Dopo le proteste di Susanna Camusso e un incontro con la segretaria della Cgil e i vertici di Cisl e Ugl, il ministro dei trasporti Maurizio Lupi ha revocato l’ordinanza di precettazione emanata mercoledì sera nei confronti dei dipendenti delle ferrovie che parteciperanno allo sciopero generale di venerdì. Così, a una manciata di ore dall’inizio della mobilitazione, il quadro cambia di nuovo: si fermeranno anche i treni, ma dalle 9 alle 16 e non più fino alle 17 come previsto in precedenza. “Avevamo ragione noi. Il governo ha dovuto fare marcia indietro: non c’erano le condizioni di legge per inibire il diritto di sciopero”, hanno commentato Camusso e il leader Uil Carmelo Barbagallo: “E’ un primo segnale di ravvedimento del governo che speriamo sia di buon auspicio per il futuro”.

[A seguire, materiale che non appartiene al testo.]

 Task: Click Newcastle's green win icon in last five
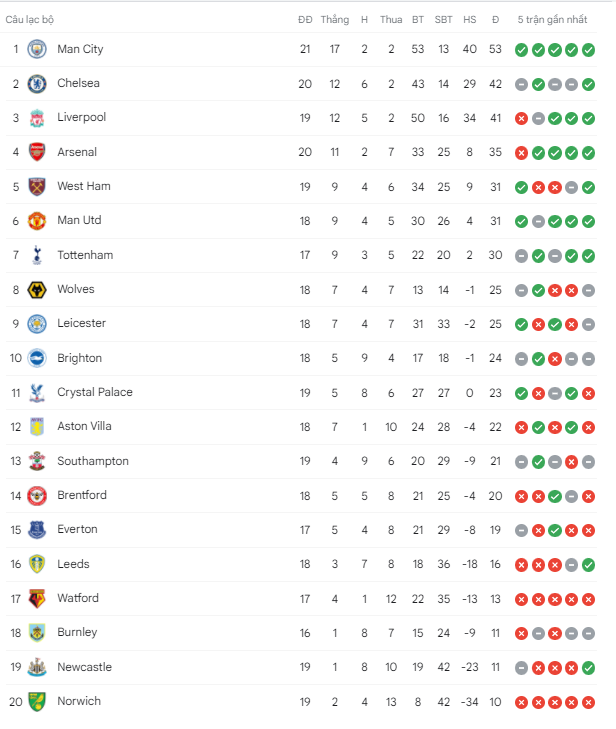pyautogui.click(x=588, y=668)
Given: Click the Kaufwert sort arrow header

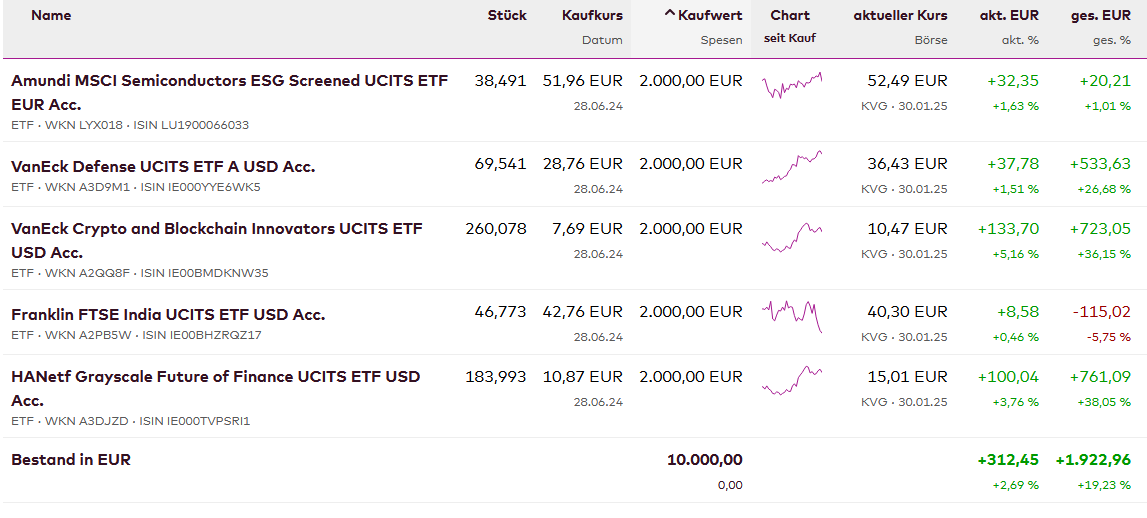Looking at the screenshot, I should (703, 15).
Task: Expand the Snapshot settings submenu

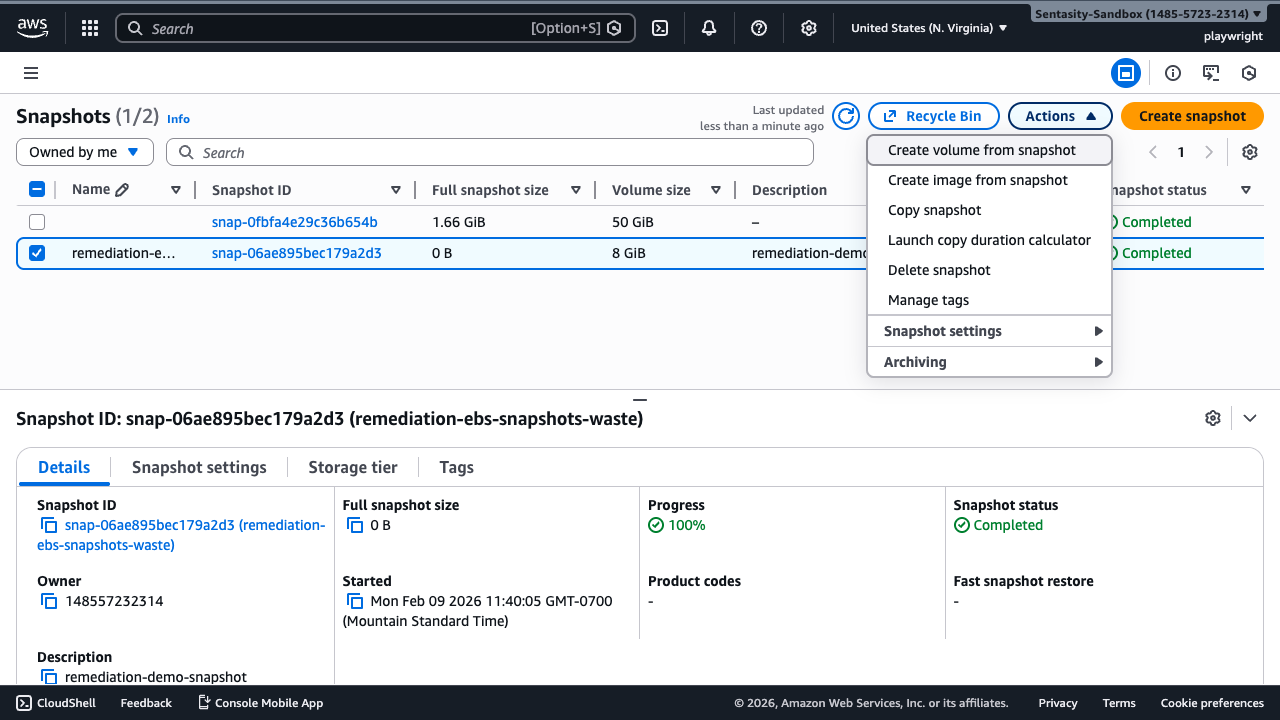Action: [x=989, y=331]
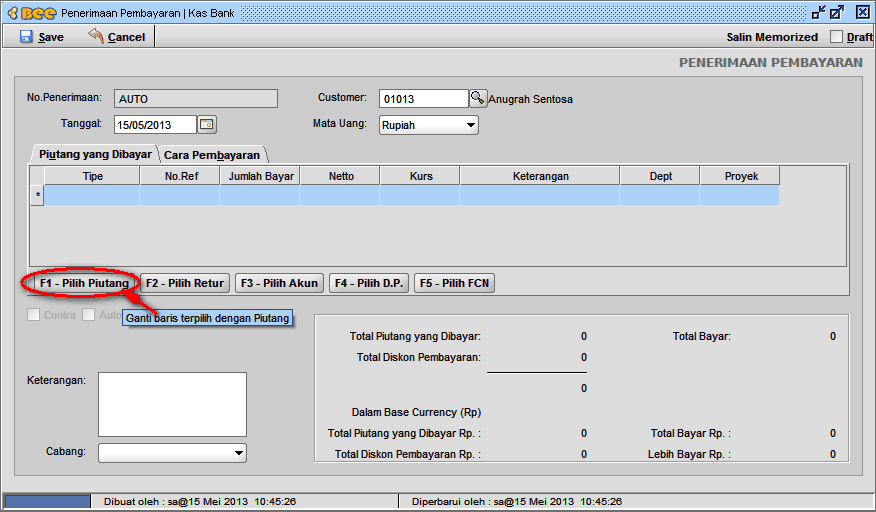This screenshot has width=876, height=512.
Task: Enable the Draft checkbox
Action: pos(837,37)
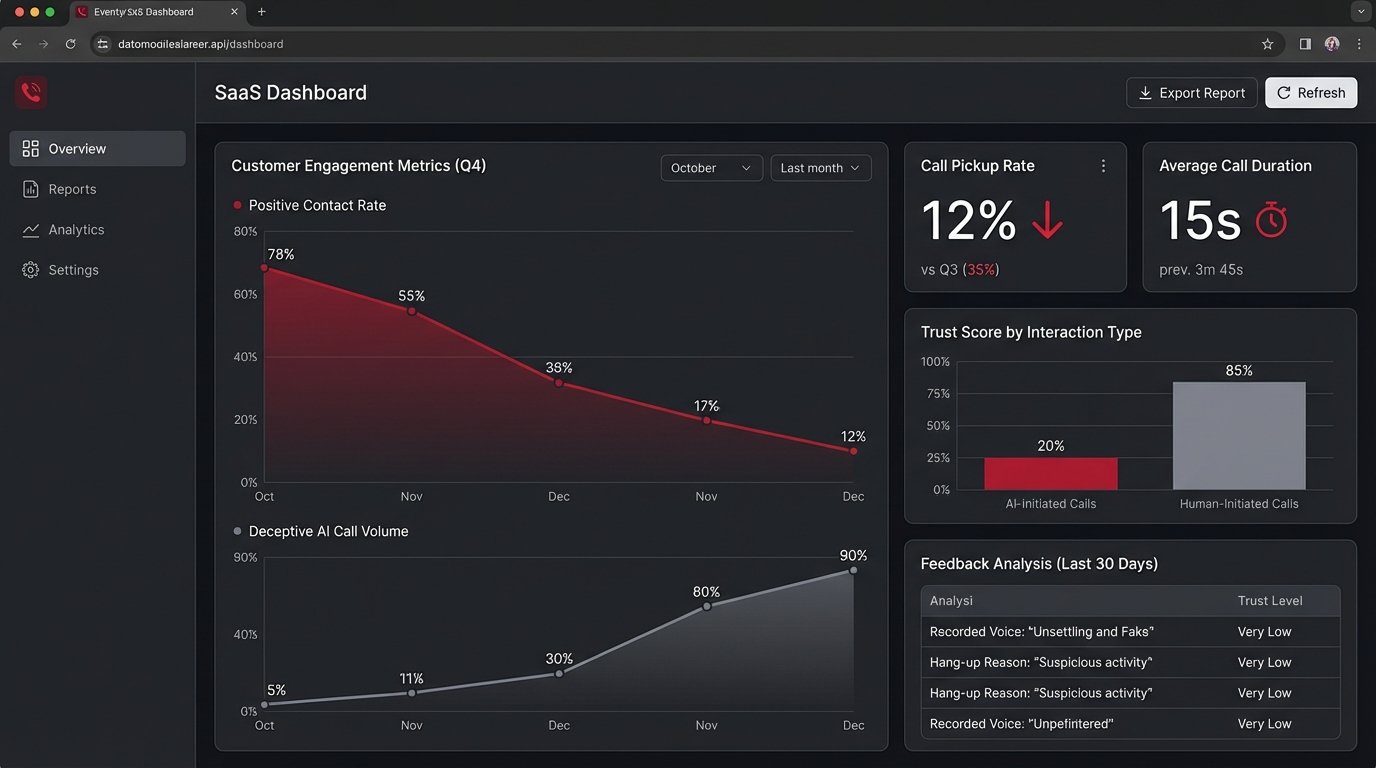Go to the Reports menu item
This screenshot has height=768, width=1376.
[72, 189]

Lupi, al termine del vertice con i sindacati, ha diffuso una nota in cui spiega: “Ho tutelato così sia il diritto alla mobilità dei cittadini che il diritto allo sciopero. Di fronte alla segnalazione dell’Autorità garante degli scioperi che richiamava ‘il fondato pericolo di un pregiudizio grave e imminente ai diritti della persona costituzionalmente tutelati, ho voluto difendere il diritto alla mobilità dei cittadini. Nello stesso tempo, ritenendo che vada garantito il diritto allo sciopero, anche di fronte a uno sciopero che non condivido, sin da subito ho ritenuto di dover dialogare con i sindacati coinvolti per contemperare entrambi i diritti”, si legge in una nota del ministro.

“La ragionevolezza dimostrata dai sindacati, che hanno ridotto il tempo sia dello sciopero di domani (che finisce alle 16 invece che alle 17 con un grande vantaggio per i pendolari) sia di quello di sabato e domenica (che salva la fascia serale di sabato iniziando alle 24 invece che alle 21), e la rassicurazione di Trenitalia sulla possibilità di ridurre così i disagi per i cittadini” hanno convinto il ministro a revocare il provvedimento preso solo la sera prima.

La Camusso aveva definito la decisione del ministro “un atto gravissimo” e “un intervento a gamba tesa” contro lo sciopero, ipotizzando anche “un’esplicita violazione delle norme di legge” perché l’atto era stato “unilaterale” e le parti avevano appreso “dai telegiornali”.